WORK ITEM — What lines in the material hold the string "with"? Copy out each of them.

GIVEN RECORDS —
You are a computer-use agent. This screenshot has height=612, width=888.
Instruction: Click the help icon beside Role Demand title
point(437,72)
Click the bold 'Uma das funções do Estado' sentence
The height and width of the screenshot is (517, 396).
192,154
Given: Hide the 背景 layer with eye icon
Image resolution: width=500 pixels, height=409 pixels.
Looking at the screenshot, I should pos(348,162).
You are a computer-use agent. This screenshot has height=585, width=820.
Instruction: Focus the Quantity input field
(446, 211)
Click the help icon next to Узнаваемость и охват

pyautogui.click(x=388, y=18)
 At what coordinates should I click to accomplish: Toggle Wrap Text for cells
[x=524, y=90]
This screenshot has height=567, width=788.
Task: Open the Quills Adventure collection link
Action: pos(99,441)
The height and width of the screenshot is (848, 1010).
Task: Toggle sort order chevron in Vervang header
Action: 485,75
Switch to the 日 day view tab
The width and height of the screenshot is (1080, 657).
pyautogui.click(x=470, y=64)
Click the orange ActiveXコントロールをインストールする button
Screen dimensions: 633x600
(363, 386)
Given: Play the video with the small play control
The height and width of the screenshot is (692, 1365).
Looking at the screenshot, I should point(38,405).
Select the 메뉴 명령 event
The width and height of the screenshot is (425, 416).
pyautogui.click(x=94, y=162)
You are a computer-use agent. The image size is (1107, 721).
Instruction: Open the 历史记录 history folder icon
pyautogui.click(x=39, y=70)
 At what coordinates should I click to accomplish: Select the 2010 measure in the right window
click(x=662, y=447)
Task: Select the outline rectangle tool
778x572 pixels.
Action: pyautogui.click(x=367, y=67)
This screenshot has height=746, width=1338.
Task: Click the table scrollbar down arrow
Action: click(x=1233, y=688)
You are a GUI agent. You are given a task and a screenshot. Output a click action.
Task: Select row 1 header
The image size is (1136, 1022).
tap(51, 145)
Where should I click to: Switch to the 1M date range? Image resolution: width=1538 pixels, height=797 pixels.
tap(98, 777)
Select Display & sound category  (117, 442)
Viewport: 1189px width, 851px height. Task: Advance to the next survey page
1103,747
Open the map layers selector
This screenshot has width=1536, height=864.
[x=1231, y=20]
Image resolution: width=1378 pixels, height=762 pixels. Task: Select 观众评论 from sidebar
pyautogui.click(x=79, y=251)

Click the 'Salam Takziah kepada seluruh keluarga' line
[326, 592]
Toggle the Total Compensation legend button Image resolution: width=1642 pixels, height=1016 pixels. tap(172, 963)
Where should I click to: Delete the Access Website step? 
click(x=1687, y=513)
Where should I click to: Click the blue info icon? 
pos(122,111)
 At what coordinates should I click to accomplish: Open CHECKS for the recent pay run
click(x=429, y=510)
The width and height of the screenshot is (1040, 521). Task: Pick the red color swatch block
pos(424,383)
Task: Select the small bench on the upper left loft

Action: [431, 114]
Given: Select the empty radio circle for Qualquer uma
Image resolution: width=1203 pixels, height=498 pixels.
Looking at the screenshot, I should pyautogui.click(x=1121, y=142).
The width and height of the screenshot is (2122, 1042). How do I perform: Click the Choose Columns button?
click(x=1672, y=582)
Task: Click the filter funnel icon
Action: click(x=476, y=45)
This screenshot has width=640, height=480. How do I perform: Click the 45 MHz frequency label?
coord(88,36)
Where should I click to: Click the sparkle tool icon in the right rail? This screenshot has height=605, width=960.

WRITTEN REPLY —
Given: Hide the 背景 layer with eye icon
Given: Play the video with the small play control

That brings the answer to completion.